Mutis habito el Palacio Negro de Lecumberri, preso por haber ayudado a poetas desprotegidos y autores en desgracia con dineros de la empresa donde trabajaba en Colombia. Fue apresado al llegar a México, quizá nunca mejor dicho pues en tierra azteca fincaría las anclas volátiles de su vida en cuanto recuperó la libertad que en realidad no lograron cegarle los barrotes de las crujías. Mutis habitó México entero porque realmente quedó preso de la música, sabores, ánimos y neblinas que nos hermanan con Colombia desde siempre y Mutis supo además ejercer la serena bondad de ayudar a neófitos y principiantes: me corrigió un cuento titulado Las vías del olvido que debería volver a publicarse con una nota al pie que subraye que si algo tiene de bueno se debe a que pasó por los ojos de una inmensa nariz de sabueso, amable hasta en el ligero regaño y luminoso en cada observación.
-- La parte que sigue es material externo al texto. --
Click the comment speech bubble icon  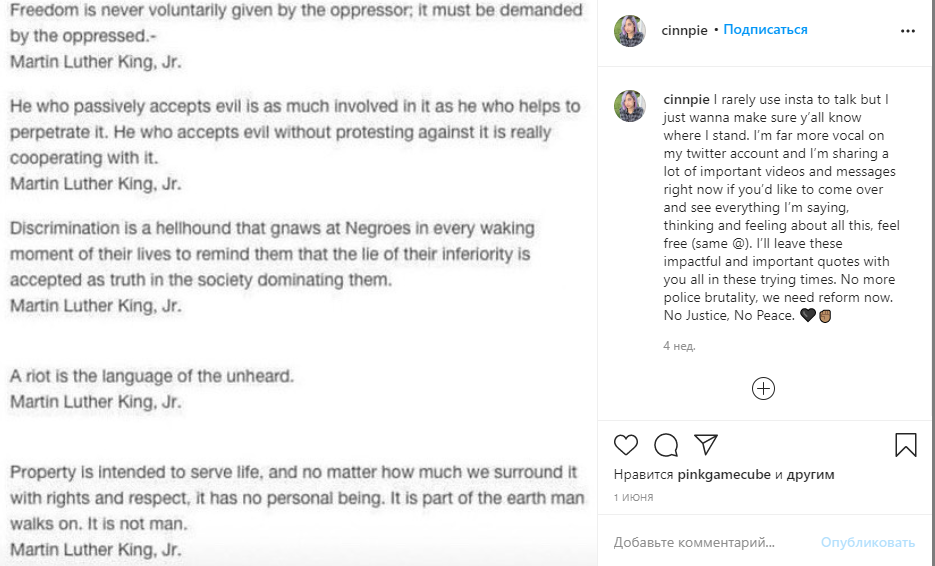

Amigos esporádicos y ocasionales parece más bien asiduo y semanal las infinitas veces en que abrevé de su sabia amistad e intentar también por lo menos otra triangulación al presentarlo con Antonio Muñoz Molina en una FIL de Guadalajara. Hubo también una tarde inolvidable en que comenté con él su magistral trabajo como narrado en off de la serie Los Intocables de Elliot Ness, donde su voz imprimía colores a la pantalla en blanco y negro en la versión en español, mientras que la serie original en inglés no tenía el chispazo poético del narrador Mutis… pensador Mutis… poeta y paseante Mutis… Hago Mutis aquí, no sin antes celebrar sus 100 años de grandeza, un siglo de vida multiplicada en sus letras y 100 años de esa rara manera con la que de vez en cuando el amor —o la amistad— alivian y al mismo tiempo alientan nuestra soledad.